**Directions:** Edit the part of the records that opens with the line containing "Click the phone number (817) 392-6840" and closes with the line containing "tap(125, 389)" so that "Screen dimensions" becomes "Display size" and nothing else changes. Return only those lines.

Records on target coordinates:
----

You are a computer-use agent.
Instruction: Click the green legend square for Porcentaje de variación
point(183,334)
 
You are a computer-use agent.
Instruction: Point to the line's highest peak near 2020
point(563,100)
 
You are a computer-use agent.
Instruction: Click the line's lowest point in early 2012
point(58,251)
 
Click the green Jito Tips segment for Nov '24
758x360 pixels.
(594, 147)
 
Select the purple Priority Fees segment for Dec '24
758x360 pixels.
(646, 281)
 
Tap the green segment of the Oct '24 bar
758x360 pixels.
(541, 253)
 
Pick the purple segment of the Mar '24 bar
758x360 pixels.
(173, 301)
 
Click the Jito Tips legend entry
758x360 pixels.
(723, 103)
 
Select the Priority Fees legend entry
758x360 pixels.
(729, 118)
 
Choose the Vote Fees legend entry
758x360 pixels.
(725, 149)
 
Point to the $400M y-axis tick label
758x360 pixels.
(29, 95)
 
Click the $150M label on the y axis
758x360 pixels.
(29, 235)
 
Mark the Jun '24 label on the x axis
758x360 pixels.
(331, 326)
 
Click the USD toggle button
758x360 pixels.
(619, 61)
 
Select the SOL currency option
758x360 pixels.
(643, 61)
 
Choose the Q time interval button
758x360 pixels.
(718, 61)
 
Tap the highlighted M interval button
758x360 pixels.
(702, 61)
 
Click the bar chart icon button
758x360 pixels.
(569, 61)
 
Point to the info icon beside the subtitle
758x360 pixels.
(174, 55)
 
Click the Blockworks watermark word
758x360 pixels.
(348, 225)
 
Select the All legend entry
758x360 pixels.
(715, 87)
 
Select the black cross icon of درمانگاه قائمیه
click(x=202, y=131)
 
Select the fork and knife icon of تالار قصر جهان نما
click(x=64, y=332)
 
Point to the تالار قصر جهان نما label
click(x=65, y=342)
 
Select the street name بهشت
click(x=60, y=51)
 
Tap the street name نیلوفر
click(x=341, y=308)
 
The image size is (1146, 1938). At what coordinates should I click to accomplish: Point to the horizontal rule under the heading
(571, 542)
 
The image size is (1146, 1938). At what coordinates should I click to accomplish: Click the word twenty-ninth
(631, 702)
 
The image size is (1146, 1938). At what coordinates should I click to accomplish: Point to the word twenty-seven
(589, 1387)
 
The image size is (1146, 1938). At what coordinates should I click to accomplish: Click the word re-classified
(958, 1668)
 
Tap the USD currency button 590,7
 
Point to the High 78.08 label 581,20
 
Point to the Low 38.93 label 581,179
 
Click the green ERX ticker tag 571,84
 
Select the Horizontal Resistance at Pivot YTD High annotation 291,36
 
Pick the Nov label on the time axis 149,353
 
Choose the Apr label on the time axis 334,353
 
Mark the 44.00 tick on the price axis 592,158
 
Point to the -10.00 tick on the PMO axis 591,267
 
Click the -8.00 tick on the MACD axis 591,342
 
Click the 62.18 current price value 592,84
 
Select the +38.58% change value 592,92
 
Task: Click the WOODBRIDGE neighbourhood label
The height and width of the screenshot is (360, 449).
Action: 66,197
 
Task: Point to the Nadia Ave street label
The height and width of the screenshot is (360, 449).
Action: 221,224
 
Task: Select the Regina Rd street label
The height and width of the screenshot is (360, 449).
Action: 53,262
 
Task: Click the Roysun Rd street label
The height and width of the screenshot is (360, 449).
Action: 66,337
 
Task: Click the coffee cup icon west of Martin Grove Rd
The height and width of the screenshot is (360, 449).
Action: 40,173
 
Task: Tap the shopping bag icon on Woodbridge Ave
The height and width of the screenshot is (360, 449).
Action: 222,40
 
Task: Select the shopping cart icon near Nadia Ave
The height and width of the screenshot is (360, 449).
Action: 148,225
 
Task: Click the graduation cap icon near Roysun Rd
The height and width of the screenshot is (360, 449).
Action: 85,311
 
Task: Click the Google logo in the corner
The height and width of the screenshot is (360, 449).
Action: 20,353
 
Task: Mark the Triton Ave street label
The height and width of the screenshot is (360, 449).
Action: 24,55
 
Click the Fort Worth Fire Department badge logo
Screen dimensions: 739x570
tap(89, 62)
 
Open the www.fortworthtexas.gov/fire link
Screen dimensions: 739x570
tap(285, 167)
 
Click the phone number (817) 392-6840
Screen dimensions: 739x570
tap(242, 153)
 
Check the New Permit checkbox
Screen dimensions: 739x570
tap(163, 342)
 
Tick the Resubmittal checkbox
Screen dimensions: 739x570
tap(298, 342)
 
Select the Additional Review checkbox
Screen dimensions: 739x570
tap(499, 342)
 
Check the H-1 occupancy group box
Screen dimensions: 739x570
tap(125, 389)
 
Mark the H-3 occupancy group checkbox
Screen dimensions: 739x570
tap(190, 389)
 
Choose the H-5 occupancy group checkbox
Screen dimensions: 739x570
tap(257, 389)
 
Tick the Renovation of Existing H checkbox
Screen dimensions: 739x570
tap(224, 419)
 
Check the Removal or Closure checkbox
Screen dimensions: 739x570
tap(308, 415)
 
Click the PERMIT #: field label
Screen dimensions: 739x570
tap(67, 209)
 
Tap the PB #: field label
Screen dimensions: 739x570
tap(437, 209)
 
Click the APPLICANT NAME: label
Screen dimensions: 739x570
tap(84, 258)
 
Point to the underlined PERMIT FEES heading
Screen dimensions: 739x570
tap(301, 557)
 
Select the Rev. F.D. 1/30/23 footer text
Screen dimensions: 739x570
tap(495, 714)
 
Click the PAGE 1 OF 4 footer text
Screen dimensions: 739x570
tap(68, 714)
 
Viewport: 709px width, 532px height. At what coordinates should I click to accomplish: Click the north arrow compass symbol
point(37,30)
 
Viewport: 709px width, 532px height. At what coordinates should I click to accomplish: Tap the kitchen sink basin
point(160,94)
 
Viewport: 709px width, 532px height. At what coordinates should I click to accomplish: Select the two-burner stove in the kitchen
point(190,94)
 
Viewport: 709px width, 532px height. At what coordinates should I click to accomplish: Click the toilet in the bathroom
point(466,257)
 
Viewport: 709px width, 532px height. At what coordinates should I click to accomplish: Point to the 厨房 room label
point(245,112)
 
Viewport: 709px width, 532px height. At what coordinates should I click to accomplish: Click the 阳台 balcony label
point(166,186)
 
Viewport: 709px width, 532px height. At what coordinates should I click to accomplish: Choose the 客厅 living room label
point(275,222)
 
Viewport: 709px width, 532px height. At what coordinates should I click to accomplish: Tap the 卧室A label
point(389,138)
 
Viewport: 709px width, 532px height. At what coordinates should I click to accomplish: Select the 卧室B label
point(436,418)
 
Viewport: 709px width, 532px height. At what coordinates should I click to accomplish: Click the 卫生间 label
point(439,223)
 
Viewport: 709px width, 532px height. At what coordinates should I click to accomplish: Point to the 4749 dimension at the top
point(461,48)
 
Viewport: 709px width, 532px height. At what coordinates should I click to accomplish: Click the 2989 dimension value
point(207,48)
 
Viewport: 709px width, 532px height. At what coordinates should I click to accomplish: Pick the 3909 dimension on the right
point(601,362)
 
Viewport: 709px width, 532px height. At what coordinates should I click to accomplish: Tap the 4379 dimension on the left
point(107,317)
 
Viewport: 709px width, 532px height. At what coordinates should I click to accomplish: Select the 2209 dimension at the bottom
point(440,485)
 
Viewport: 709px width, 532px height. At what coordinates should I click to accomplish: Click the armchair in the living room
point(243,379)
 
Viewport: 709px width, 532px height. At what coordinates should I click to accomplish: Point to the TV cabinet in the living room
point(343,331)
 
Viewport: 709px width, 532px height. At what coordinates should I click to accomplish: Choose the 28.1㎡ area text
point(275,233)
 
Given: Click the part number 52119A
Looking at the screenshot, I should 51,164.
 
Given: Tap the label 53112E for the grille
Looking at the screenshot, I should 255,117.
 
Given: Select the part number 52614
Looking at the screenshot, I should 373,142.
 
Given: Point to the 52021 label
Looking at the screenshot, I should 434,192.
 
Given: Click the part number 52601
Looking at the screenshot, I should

----

**Task result:**
Click the phone number (817) 392-6840
Display size: 739x570
tap(242, 153)
 
Check the New Permit checkbox
Display size: 739x570
tap(163, 342)
 
Tick the Resubmittal checkbox
Display size: 739x570
tap(298, 342)
 
Select the Additional Review checkbox
Display size: 739x570
tap(499, 342)
 
Check the H-1 occupancy group box
Display size: 739x570
tap(125, 389)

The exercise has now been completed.